## Retrieving data from FDB

In [1]:
import earthkit.data

FDB (Fields DataBase) is a domain-specific object store developed at ECMWF for storing, indexing and retrieving GRIB data. For more information on FBD please consult the following pages:

- [FDB](https://fields-database.readthedocs.io/en/latest/)
- [pyfdb](https://pyfdb.readthedocs.io/en/latest/)

This example requires FDB access and the <b>FDB_HOME</b> environment variable has to be set correctly. 

The following request was  written to retrieve data from the operational FDB at ECMWF.  Please note that the **date** must be adjusted since FDB at ECMWF only stores the most recent dates.

In [2]:
request = {
    'class': 'od',
    'expver': '0001',
    'stream': 'oper',
    'date': '20230524',
    'time': [0, 12],
    'domain': 'g',
    'type': 'an',
    'levtype': 'sfc',
    'step': 0,
    'param': [151, 167]
}

### Reading as a stream

We can retrieve data from FDB as a stream.

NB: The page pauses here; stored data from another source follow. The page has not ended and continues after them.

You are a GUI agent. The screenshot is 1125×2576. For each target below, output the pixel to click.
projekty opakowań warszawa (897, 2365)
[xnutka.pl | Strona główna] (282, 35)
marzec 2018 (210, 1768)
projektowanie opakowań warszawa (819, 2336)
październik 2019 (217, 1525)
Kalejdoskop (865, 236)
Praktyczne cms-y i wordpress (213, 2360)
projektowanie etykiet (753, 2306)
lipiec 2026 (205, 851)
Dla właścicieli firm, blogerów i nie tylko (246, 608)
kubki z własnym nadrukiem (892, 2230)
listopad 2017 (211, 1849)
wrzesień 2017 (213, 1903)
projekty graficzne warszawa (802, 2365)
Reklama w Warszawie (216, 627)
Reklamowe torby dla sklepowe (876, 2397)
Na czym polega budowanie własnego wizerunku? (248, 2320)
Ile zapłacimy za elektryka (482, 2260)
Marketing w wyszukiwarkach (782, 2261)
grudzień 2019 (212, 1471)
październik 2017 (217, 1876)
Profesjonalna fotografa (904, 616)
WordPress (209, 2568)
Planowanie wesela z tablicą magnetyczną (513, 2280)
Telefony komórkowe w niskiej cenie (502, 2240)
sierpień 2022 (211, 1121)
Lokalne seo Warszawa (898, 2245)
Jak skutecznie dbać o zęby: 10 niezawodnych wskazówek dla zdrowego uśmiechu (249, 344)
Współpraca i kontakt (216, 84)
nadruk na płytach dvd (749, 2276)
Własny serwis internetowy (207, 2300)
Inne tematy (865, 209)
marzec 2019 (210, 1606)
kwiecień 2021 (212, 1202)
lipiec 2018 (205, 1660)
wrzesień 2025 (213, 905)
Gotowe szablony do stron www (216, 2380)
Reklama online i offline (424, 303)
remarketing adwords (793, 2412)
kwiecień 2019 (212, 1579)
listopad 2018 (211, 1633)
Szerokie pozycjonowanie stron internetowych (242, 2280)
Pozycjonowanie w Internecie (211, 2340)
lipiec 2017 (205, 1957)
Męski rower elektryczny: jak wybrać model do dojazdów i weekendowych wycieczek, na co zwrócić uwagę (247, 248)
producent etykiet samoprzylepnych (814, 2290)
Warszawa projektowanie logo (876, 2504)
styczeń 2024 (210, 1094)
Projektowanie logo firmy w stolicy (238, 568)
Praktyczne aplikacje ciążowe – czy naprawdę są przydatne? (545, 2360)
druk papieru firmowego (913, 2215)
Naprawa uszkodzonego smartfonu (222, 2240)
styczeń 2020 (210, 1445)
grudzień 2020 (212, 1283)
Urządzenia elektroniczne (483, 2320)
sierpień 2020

#### Stream: iteration with one field at a time in memory

When we use the default arguments the resulting object can only be used for iteration and only one field is kept in memory at a time. Fields created in the iteration get deleted when going out of scope.

In [3]:
ds = earthkit.data.from_source("fdb", request)
for f in ds:
    print(f)

GribField(msl,None,20230524,0,0,0)
GribField(2t,None,20230524,0,0,0)
GribField(msl,None,20230524,1200,0,0)
GribField(2t,None,20230524,1200,0,0)


Once the iteration is completed, there is nothing left in *ds*.

In [4]:
for f in ds:
    print(f)

#### Stream: using batch_size

We can read multiple fields into memory from the stream at a time by using **batch_size** in *from_source()*:

In [5]:
ds = earthkit.data.from_source("fdb", request, batch_size=2)
for f in ds:
    # f is a FieldList containing 2 fields. It gets deleted when going out of scope
    print(len(f))
    print(f.metadata("param"))

2
['msl', '2t']
2
['msl', '2t']


#### Stream: storing all the fields in memory

When we use **batch_size=0** all the fields are loaded into memory and the resulting object iswill behave like a FieldList

In [6]:
ds = earthkit.data.from_source("fdb", request, batch_size=0)

Nothing is read at this moment:

In [7]:
print(f"stored fields count={len(ds._reader._fields)}")

stored fields count=0


If we call any function on the fieldlist it reads the messages into memory

In [8]:
len(ds)

4

In [9]:
print(f"stored fields count={len(ds._reader._fields)}")

stored fields count=4


In [10]:
ds.ls()

Unnamed: 0,centre,shortName,typeOfLevel,level,dataDate,dataTime,stepRange,dataType,number,gridType
0,ecmf,msl,surface,0,20230524,0,0,an,0,reduced_gg
1,ecmf,2t,surface,0,20230524,0,0,an,0,reduced_gg
2,ecmf,msl,surface,0,20230524,1200,0,an,0,reduced_gg
3,ecmf,2t,surface,0,20230524,1200,0,an,0,reduced_gg


In [11]:
ds.sel(param="2t").ls()

remapping={}


Unnamed: 0,centre,shortName,typeOfLevel,level,dataDate,dataTime,stepRange,dataType,number,gridType
0,ecmf,2t,surface,0,20230524,0,0,an,0,reduced_gg
1,ecmf,2t,surface,0,20230524,1200,0,an,0,reduced_gg


In [12]:
ds.to_xarray()

### Reading into a file

We can retrieve data from FDB into a file, which is located in the cache: 

In [13]:
ds = earthkit.data.from_source("fdb", request, stream=False)

In [14]:
ds.ls()

Unnamed: 0,centre,shortName,typeOfLevel,level,dataDate,dataTime,stepRange,dataType,number,gridType
0,ecmf,msl,surface,0,20230524,0,0,an,0,reduced_gg
1,ecmf,2t,surface,0,20230524,0,0,an,0,reduced_gg
2,ecmf,msl,surface,0,20230524,1200,0,an,0,reduced_gg
3,ecmf,2t,surface,0,20230524,1200,0,an,0,reduced_gg


The data is now cached. Subsequent retrievals will used the cached file directly.